Delhi air pollution is reflection of malaise in governance, and callousness and criminality in socio-political order

Nearly two years ago, when Prime Minister Narendra Modi — accompanied by Japanese prime minister Shinzo Abe — was about to board Air India One to visit Varanasi, he got a call from French president Francois Hollande.

Hollande wanted to inform Modi about the progress made at the 2015 United Nations Climate Change Conference. Modi told Hollande he would call him back after reaching Varanasi.

File image of Delhi chief minister Arvind Kejriwal. PTI

File image of Delhi chief minister Arvind Kejriwal. PTI

Modi then called Hollande, heard the text of draft — which was later dubbed the Paris Agreement — and made suggestions and assured him of India's full cooperation. He also committed to go beyond the Paris Agreement.

There were no reasons to doubt Modi’s commitment to environmental protection given the fact that he also authored a book on the issue.

However, what appears to blow all this tall talks to smithereens is the pall of poisonous toxins in the misty haze which has surrounded Delhi this week.


It has become difficult to breathe, not only outdoors but even in homes and offices. Those suffering from allergies, asthma or other breathing problems have been facing the worst with the onset of winter.

The Delhi government has not only asked schools to remain shut, but also advised parents against sending children outdoors. Nothing could be a worse indictment of society as an executive order preventing children from going to school and playing.

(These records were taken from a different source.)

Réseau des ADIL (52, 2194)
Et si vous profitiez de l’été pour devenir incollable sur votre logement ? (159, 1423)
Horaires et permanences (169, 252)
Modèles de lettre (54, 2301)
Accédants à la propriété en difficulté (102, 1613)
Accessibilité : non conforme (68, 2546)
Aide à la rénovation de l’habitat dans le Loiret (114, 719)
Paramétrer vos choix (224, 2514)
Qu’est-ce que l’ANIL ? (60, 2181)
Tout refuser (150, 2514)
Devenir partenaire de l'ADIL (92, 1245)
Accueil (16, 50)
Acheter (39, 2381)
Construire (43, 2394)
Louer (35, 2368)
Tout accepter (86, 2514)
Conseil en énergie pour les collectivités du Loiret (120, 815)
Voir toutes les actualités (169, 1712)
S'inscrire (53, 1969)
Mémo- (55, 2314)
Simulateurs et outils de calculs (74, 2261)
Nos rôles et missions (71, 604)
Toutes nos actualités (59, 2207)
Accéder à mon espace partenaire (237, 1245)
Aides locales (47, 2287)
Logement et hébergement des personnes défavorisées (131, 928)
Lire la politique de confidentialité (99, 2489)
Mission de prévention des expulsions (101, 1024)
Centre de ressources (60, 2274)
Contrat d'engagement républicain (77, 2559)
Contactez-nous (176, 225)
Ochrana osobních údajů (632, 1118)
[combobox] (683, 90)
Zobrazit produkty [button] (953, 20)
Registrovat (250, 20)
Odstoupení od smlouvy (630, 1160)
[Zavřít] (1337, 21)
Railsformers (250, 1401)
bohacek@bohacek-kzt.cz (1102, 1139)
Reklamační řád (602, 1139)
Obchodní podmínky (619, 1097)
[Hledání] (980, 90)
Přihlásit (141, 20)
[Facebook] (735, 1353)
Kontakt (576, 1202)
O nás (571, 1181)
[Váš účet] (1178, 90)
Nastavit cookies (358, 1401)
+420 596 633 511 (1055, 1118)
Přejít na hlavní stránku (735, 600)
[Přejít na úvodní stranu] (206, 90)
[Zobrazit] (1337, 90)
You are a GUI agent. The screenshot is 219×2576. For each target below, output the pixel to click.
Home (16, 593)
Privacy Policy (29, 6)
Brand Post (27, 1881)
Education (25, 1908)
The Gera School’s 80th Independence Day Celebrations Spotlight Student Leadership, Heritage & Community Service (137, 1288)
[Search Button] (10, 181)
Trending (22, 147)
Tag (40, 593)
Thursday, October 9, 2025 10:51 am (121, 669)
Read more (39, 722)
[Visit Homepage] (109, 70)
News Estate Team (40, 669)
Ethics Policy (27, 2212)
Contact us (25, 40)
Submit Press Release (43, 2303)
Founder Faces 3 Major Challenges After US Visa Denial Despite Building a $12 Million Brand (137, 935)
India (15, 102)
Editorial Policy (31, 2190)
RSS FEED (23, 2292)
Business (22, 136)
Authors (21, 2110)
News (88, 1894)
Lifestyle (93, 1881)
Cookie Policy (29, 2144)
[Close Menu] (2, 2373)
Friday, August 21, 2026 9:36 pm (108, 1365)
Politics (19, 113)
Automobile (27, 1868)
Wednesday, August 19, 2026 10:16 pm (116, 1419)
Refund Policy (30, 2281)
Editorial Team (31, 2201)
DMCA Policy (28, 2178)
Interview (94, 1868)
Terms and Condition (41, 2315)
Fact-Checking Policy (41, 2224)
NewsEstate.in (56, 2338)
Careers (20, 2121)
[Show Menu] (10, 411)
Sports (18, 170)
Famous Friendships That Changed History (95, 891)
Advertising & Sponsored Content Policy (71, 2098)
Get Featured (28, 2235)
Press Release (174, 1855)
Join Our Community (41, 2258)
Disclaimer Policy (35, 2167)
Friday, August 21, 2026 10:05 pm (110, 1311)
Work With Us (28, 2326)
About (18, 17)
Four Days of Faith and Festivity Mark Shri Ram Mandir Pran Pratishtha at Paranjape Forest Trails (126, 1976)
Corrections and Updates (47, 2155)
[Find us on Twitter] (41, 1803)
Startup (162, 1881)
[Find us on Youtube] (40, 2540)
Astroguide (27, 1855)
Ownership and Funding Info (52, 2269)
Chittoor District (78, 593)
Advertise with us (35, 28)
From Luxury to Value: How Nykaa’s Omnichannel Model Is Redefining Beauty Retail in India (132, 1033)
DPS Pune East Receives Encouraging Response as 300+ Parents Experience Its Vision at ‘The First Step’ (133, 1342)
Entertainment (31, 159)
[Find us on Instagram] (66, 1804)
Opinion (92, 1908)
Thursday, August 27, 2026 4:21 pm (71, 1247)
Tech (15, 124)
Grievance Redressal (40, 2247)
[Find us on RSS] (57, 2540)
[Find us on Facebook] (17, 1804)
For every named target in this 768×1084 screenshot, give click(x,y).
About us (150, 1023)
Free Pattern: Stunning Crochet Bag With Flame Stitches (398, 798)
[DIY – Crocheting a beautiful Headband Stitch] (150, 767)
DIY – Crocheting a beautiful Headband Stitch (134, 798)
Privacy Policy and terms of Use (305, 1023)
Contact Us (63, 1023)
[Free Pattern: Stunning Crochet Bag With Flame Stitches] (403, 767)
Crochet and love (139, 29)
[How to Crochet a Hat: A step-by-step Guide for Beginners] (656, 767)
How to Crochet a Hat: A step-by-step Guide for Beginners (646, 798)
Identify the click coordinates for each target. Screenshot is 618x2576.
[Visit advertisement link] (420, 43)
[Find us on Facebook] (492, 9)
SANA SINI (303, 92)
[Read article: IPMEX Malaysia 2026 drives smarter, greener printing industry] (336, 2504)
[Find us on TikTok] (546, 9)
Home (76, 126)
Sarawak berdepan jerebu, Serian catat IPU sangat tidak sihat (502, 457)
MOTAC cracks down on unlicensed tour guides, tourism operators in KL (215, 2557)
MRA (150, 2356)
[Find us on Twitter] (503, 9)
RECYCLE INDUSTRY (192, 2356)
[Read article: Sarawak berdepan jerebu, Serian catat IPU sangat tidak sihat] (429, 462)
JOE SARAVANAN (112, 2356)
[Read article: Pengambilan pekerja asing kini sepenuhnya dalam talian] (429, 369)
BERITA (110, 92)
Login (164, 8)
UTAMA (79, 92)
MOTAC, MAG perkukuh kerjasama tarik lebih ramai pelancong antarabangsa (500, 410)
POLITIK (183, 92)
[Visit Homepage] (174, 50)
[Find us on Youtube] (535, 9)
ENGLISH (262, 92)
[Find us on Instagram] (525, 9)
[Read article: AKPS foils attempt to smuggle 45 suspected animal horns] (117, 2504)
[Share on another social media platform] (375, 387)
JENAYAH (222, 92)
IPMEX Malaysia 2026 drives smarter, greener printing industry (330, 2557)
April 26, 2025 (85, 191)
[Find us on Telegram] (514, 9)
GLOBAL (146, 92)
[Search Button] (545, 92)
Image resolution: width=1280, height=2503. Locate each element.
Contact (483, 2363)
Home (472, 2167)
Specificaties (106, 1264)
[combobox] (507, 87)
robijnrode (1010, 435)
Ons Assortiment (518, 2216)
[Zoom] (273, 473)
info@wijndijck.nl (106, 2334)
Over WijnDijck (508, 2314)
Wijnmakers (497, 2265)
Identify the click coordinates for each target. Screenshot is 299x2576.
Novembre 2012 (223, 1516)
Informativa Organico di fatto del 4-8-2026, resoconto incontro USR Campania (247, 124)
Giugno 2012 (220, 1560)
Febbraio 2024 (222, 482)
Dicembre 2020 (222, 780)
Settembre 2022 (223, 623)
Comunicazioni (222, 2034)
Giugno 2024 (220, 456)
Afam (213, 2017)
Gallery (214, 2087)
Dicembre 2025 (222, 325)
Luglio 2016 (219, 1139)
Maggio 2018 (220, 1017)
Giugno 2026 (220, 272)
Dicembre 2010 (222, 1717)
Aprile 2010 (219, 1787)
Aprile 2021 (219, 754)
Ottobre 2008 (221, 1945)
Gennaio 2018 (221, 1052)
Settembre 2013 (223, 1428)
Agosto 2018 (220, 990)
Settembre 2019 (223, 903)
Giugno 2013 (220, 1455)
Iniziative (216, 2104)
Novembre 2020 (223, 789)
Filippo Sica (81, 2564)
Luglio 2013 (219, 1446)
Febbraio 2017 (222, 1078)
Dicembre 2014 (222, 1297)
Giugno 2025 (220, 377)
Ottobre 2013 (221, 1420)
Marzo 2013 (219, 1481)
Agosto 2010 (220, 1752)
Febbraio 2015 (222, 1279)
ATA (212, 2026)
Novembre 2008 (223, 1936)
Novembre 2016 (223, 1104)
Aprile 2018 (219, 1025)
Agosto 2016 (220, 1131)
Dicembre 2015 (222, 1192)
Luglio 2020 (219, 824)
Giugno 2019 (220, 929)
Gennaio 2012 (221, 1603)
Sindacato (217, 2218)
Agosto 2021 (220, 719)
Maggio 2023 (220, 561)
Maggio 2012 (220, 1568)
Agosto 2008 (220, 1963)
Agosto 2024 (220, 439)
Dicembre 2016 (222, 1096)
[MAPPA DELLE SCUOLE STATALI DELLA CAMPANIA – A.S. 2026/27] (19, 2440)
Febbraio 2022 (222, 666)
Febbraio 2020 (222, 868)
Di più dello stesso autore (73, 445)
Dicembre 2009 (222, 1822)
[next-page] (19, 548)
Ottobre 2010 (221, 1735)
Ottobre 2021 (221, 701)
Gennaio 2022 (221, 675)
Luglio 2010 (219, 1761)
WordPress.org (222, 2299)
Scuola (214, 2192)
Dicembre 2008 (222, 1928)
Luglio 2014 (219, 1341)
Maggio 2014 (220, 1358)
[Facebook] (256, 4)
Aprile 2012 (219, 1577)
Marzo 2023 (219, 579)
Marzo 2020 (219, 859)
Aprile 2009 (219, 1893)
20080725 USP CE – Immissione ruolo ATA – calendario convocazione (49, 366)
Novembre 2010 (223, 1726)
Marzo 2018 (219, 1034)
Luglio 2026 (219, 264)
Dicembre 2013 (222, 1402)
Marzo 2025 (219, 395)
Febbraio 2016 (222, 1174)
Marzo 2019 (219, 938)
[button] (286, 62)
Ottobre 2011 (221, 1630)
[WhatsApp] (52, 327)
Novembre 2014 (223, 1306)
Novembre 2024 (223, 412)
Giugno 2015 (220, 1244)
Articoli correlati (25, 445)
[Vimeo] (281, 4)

In fact, the grey smog that has enveloped Delhi, Haryana, Punjab and parts of Western Uttar Pradesh is an index of callousness and criminality in the country's social and political order that is impermeable to the ordeal that people are going through.

The poisonous haze that surrounds Delhi is a phenomenon that occurs every year. Though the prime cause is attributed to the burning of residue of crops in Haryana and Punjab during October and November, the Union government and the governments of Delhi and the adjoining states always react in a knee-jerk manner. And every time this poisonous climate continues for nearly a fortnight, the impotent rage of the citizens peters out into "business as usual".

File image of Prime Minister Narendra Modi. Reuters

File image of Prime Minister Narendra Modi. Reuters

Modi assured citizens his government would not put up with the "chalta hai" approach of the past. He reassured citizens there would be discernible change. But the air pollution around NCR is nothing but a reaffirmation of age-old adage: The more things change, the more they stay the same. At political and social level, the leadership maintains an ostrich-like approach to a danger that crops up every year.

In this case though, the ruling BJP is to be held accountable more than other parties. Though Punjab is now ruled by the Congress, Haryana, which contributes a great deal of pollutants to creating this haze, is ruled by the BJP.


Similarly, Uttar Pradesh is also ruled by the BJP. The least the BJP could have done was to sensitise the governments and launch a campaign at social level to reduce the pollution level before the onset of the winter.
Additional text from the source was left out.